▶ [Consigne] D'après le texte sur la perte d'autonomie, combien de nouvelles « solutions » la FHF juge-t-elle nécessaire de créer chaque année ?

Pour permettre à chacun de choisir son mode de vie malgré la perte d’Autonomie, il convient de multiplier les modalités d’accompagnement à travers notamment : l’habitat inclusif, les services polyvalents à domicile et l’évolution des établissements vers des centres de ressources territoriaux tournés sur leurs territoires d’action.
Le développement à grande échelle de ces initiatives doit se faire en assurant à la population l’accessibilité financière de ces recours. Pour cela, il est important que le secteur public du domicile puisse être un acteur important et correctement réparti sur le territoire.
De façon plus générale, et parce que les seules solutions de renforcement de l’offre domiciliaire ne sera pas suffisante pour répondre à la pression démographique, la FHF estime nécessaire la création de 10.000 nouvelles « solutions » (places en Ehpad et dans les services à domicile) par an sur la durée du quinquennat.

Ces nouvelles solutions devront prendre en considération l’évolution des profils des futurs résidents en Ehpad. La FHF rappelle ainsi la nécessité de requalifier les Unité de soins de longue durée (USLD) pour leur donner plus de moyens. De même, il sera important de relancer un plan d’ouverture de PASA (pôle d’activités et de soins adaptés) et d’UHR (unité d’hébergement renforcé) afin de proposer l’accompagnement le plus adaptés aux résidents atteints de maladies neurodégénératives.

▶ [Données fournies]
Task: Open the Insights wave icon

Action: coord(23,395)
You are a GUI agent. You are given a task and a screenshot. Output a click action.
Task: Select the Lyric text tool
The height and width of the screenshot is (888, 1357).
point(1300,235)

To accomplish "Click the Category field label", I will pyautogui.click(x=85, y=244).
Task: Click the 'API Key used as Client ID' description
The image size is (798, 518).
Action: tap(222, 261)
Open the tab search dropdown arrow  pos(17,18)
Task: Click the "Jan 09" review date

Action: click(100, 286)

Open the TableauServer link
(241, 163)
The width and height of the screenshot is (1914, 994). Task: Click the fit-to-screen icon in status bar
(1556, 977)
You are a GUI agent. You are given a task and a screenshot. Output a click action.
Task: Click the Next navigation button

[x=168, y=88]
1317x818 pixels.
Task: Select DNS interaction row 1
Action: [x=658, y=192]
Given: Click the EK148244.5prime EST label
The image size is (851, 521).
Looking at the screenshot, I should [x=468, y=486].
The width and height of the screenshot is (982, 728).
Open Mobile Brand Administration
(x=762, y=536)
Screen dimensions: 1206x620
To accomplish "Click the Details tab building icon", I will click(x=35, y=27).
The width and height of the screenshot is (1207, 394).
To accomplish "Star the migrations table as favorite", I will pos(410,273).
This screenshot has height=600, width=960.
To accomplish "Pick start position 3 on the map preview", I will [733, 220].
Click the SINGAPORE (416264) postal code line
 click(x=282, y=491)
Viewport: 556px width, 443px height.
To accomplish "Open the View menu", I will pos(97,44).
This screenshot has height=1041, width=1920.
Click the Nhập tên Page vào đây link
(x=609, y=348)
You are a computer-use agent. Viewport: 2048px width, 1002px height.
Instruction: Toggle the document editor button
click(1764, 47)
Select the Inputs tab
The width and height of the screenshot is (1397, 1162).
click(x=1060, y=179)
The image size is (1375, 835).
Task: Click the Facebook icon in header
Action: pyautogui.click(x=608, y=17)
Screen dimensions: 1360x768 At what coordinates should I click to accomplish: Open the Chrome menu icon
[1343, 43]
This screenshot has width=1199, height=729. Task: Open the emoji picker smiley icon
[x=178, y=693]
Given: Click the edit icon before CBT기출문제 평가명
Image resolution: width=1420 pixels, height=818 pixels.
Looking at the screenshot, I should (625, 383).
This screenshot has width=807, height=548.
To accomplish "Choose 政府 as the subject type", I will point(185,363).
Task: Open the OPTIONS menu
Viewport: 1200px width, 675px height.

▶ [Réponse attendue] 10.000 nouvelles « solutions » (places en Ehpad et dans les services à domicile) par an, sur la durée du quinquennat.